Recessiveness is the target here, since recessive alleles often code for proteins that don’t work properly, if at all.
For instance, Mendel’s original tall-short alleles were a "normal" growth hormone allele, and an allele that produced a non-functioning version. With one OR two alleles present, growth hormone is produced and the plants grew to normal height; with two recessive alleles, no working growth hormone was made and the plants were very short.
- March 19, 2007 at 8:09 pm #70241PoisonParticipant
We can not say "evolve" for dominance.
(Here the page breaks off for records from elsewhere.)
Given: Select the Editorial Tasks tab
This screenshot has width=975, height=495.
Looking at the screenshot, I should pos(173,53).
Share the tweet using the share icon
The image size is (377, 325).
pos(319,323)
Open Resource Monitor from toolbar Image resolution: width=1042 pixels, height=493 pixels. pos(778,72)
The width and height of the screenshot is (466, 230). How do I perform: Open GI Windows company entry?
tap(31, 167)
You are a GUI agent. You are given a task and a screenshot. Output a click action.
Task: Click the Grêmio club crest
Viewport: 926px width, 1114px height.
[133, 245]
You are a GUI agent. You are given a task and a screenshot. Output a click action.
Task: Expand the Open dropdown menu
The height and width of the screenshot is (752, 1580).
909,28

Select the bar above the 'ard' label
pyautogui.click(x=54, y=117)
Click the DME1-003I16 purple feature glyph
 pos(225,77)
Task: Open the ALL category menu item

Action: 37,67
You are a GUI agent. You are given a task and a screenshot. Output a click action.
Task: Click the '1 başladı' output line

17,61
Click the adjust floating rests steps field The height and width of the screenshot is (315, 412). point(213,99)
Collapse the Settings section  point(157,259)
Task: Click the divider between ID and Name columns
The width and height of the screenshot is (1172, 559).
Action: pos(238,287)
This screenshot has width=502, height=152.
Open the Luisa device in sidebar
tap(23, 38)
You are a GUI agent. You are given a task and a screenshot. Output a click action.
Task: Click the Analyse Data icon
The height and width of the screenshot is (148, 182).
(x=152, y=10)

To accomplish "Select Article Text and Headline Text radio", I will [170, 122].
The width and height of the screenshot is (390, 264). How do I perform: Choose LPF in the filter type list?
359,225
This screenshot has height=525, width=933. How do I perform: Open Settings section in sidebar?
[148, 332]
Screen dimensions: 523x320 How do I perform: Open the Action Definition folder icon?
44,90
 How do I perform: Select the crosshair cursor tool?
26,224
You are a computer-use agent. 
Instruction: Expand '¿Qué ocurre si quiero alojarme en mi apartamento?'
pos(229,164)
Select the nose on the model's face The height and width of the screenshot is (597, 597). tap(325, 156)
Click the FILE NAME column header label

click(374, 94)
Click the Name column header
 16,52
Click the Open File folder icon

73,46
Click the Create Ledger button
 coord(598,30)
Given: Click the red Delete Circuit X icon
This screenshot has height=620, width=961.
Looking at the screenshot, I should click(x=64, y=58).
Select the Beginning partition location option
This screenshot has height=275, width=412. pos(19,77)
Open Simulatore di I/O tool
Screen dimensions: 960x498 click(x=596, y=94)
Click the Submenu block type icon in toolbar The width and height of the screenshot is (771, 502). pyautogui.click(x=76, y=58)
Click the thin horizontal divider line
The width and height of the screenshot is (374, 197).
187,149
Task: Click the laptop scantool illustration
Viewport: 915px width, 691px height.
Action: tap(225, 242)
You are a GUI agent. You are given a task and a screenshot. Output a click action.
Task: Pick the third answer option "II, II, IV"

Alleles are formed by mutations.
- March 31, 2007 at 9:54 am #70717pankaajParticipant
Its like that only …only thing is that we dont call it evolution/adaptation..we call it dominance!
Accordin to Hardy Weinberg equalibrium the removal of allele needs a lot of time and it is impossible in Natural Populations hence onlt recessive gets survived ( in the form of Heterozygots also)… - March 31, 2007 at 5:17 pm #70729DarbyParticipant
You’ve got a lot of concepts very confused.
Hardy-Weinberg doesn’t say what you think it does – just the opposite, since the conditions for the continuation / elimination for alleles are mostly not features actually found in Nature.
Also, dominance just addresses the likelihood of an allele being expressed observably – it’s what that allele’s protein does that’s important.
- April 1, 2007 at 6:29 pm #70765LocusParticipant
Why not? It is simply hard to observe and takes relative much time, and depend on the selection pressure.